- Consigne 1 -
Recopiez mot pour mot l'intégralité du texte sur le livre de bébé.

- Texte à lire -
== == ==
Un après-midi, ma fille de 5 ans, a trouvé son « Livre de bébé » dans la bibliothèque.
Nous commençons à le regarder ensemble et, comme tout livre de bébé, les premières pages sont consacrées à la présentation des parents. Je lui lis alors ces quelques lignes : les passions de papa ? le bricolage. Maman adore : les soirées d’été et les vinyles. Papa déteste : les tricheurs. Puis je me fige.
Je ne crois pas ce que je m’apprête à lire.
Sur la page de maman, à la ligne « Ses rêves », il y a écrit :
« Profiter le plus possible en famille ».
Je marque un temps d’arrêt, car je n’arrive pas à lire cette phrase… mais qui a écrit ça ?!
Je ne comprends pas. Ce n’est pas possible ! Ce n’est pas moi qui ai écrit ça ! Un rêve ? Profiter en famille ?
Passées la surprise et l’incrédulité, je ressens alors une profonde tristesse. Ma gorge se serre. Oui, un jour j’ai écrit ces mots. Ce jour-là, passer du temps en famille était alors pour moi synonyme de joie et de bonheur ultime.
== == ==
- Enregistrements fournis -
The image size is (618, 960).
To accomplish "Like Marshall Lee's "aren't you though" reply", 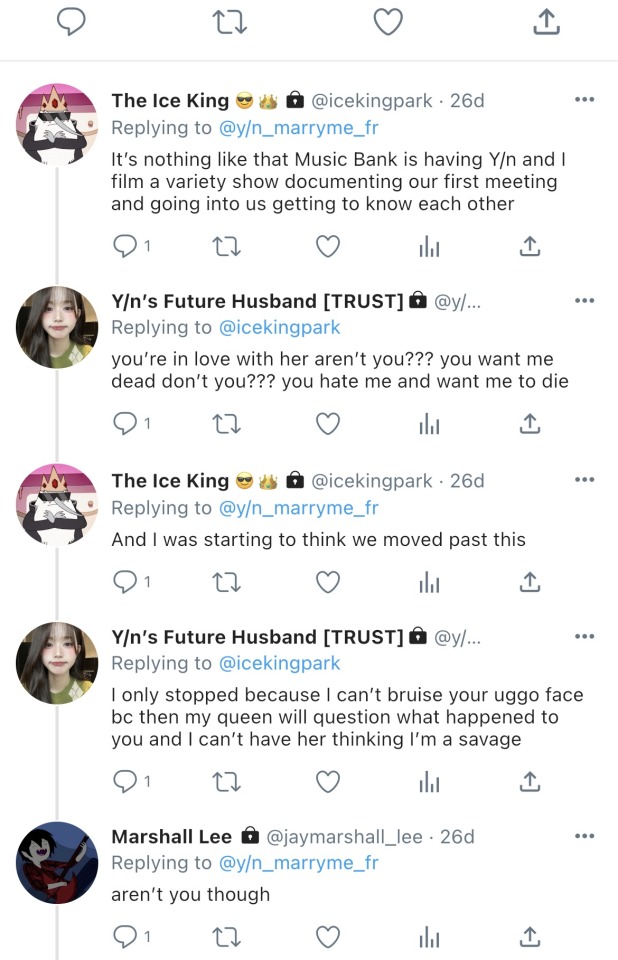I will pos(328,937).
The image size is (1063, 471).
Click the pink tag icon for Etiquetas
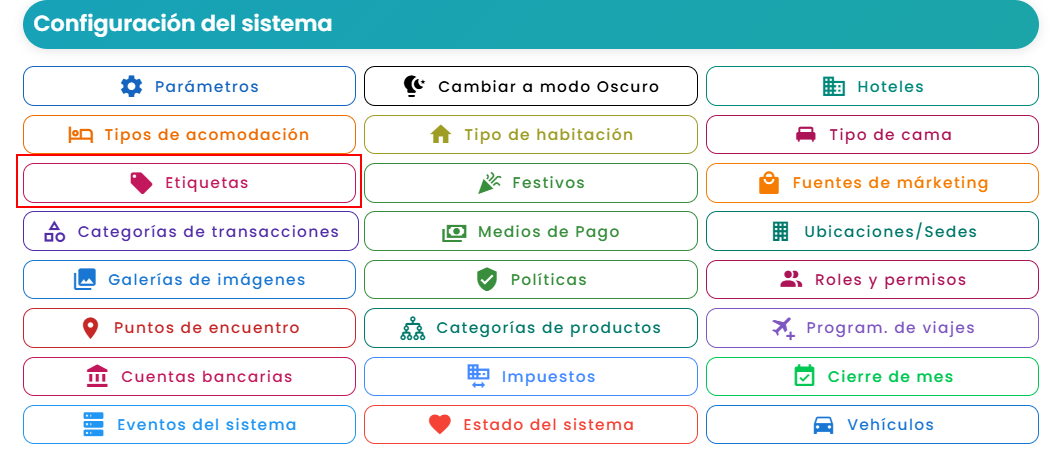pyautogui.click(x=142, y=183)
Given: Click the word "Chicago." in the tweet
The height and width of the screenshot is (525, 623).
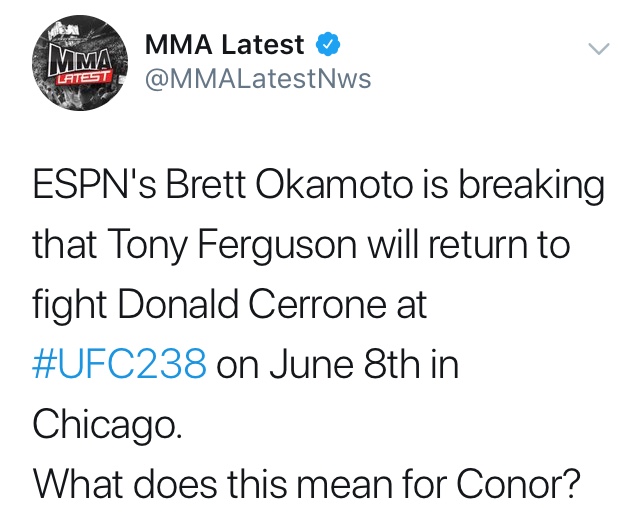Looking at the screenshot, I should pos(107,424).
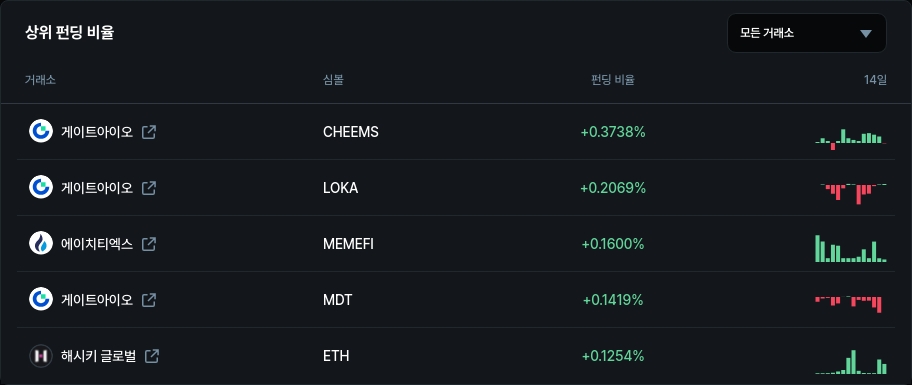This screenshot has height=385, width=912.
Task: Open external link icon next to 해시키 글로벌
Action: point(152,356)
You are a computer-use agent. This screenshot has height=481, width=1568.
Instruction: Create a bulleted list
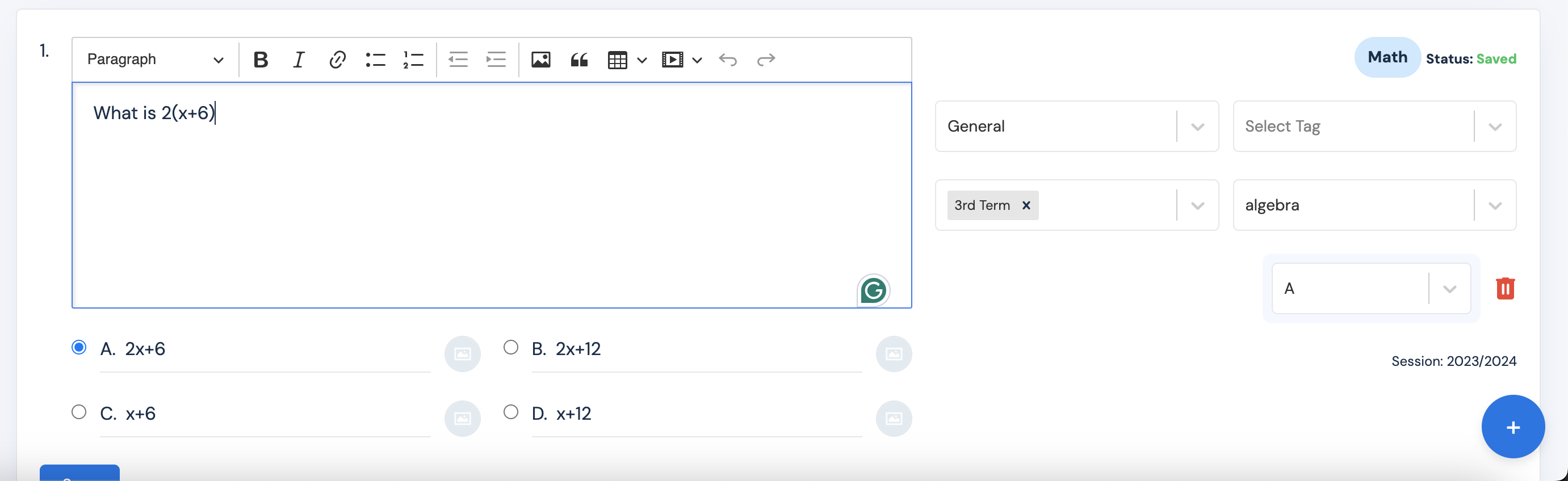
== == ==
- Consigne 2 -
Relevez chaque ligne des enregistrements qui contient la chaîne « size ».

- Réponse commentée 1 -
Un après-midi, ma fille de 5 ans, a trouvé son « Livre de bébé » dans la bibliothèque.
Nous commençons à le regarder ensemble et, comme tout livre de bébé, les premières pages sont consacrées à la présentation des parents. Je lui lis alors ces quelques lignes : les passions de papa ? le bricolage. Maman adore : les soirées d’été et les vinyles. Papa déteste : les tricheurs. Puis je me fige.
Je ne crois pas ce que je m’apprête à lire.
Sur la page de maman, à la ligne « Ses rêves », il y a écrit :
« Profiter le plus possible en famille ».
Je marque un temps d’arrêt, car je n’arrive pas à lire cette phrase… mais qui a écrit ça ?!
Je ne comprends pas. Ce n’est pas possible ! Ce n’est pas moi qui ai écrit ça ! Un rêve ? Profiter en famille ?
Passées la surprise et l’incrédulité, je ressens alors une profonde tristesse. Ma gorge se serre. Oui, un jour j’ai écrit ces mots. Ce jour-là, passer du temps en famille était alors pour moi synonyme de joie et de bonheur ultime.

- Réponse commentée 2 -
The image size is (618, 960).
The image size is (1063, 471).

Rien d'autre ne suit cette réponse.